PROBLEM TO SOLVE: Please make an exact copy of the lines from the one holding "Where should I" through the end of the data, both ends included, with no pictures.

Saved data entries

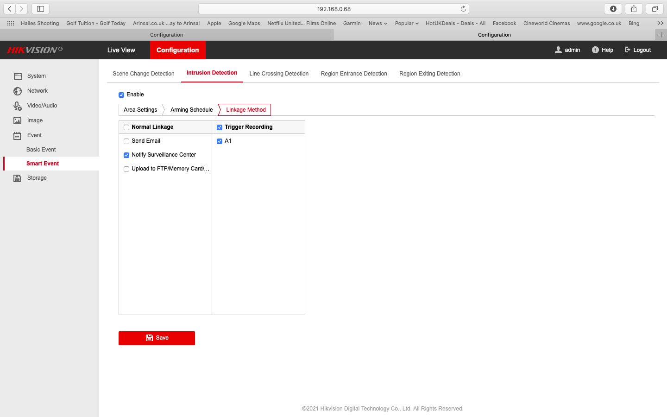Go to Live View
Viewport: 667px width, 417px height.
(x=121, y=50)
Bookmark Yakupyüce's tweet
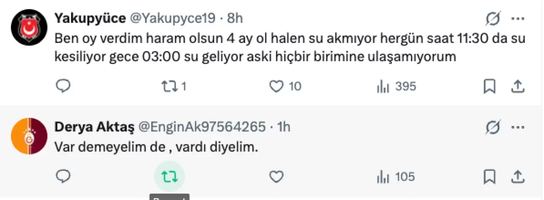544x200 pixels. (490, 86)
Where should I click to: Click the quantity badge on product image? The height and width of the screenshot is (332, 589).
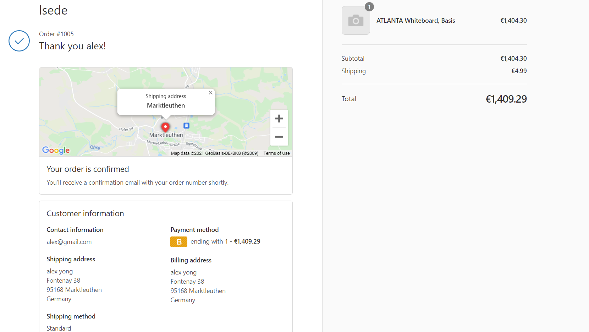click(369, 7)
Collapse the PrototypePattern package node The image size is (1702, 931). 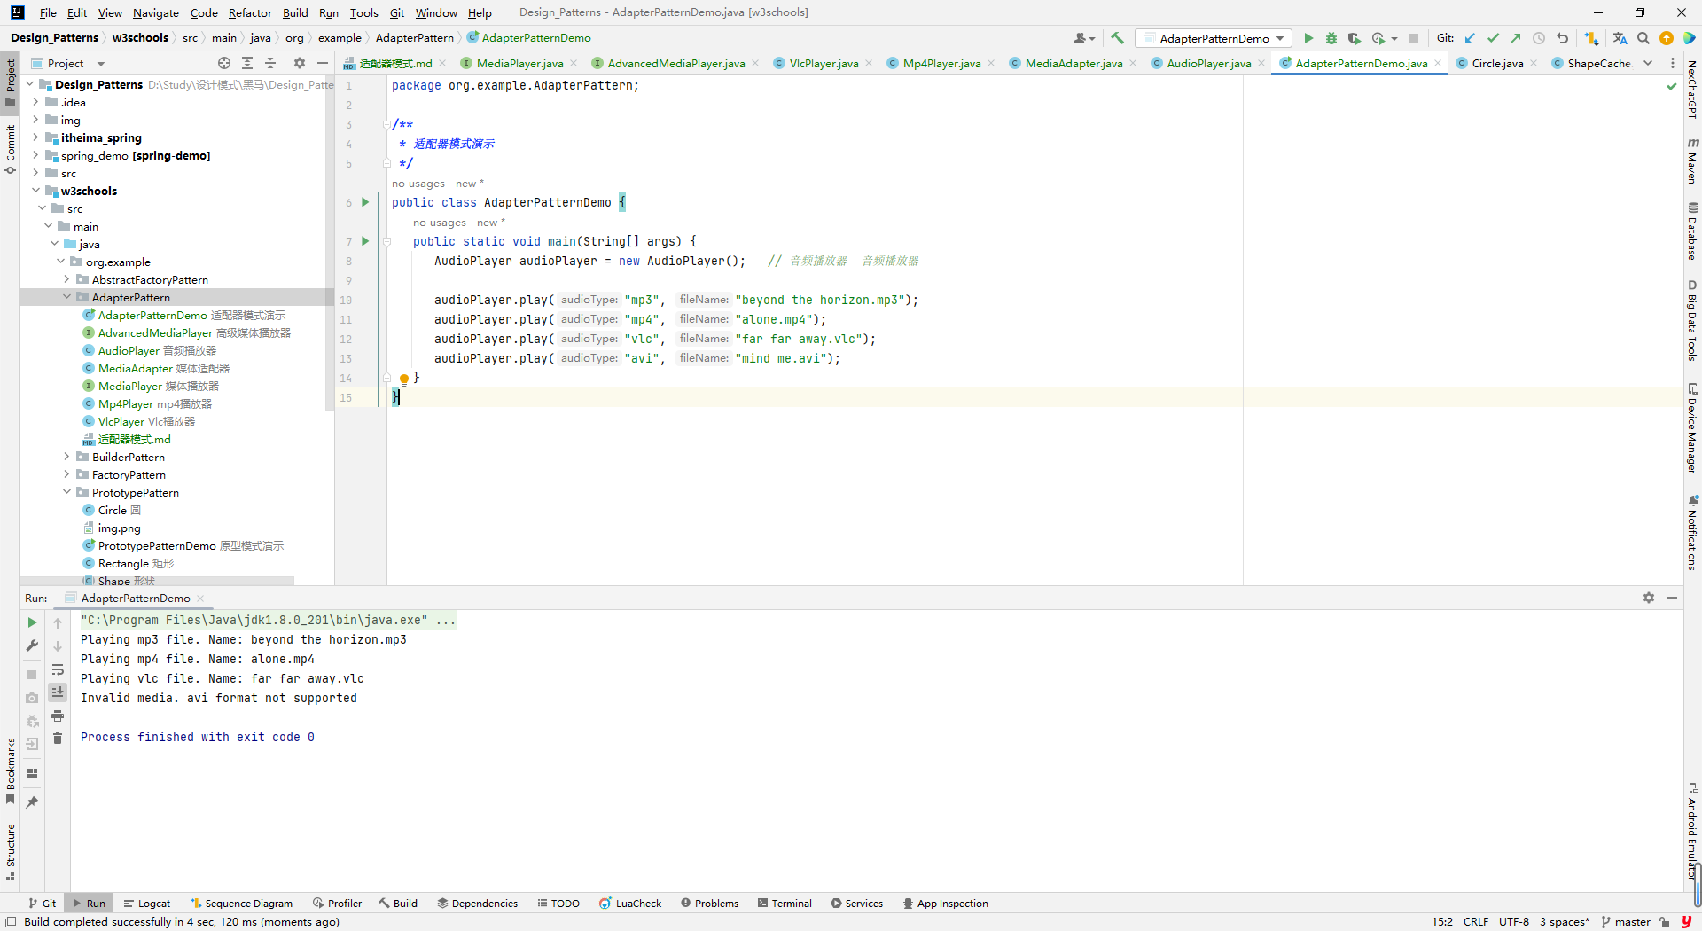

OUTPUT:
Where should I click to: Click the quantity badge on product image? The height and width of the screenshot is (332, 589).
click(369, 7)
Collapse the PrototypePattern package node The image size is (1702, 931). 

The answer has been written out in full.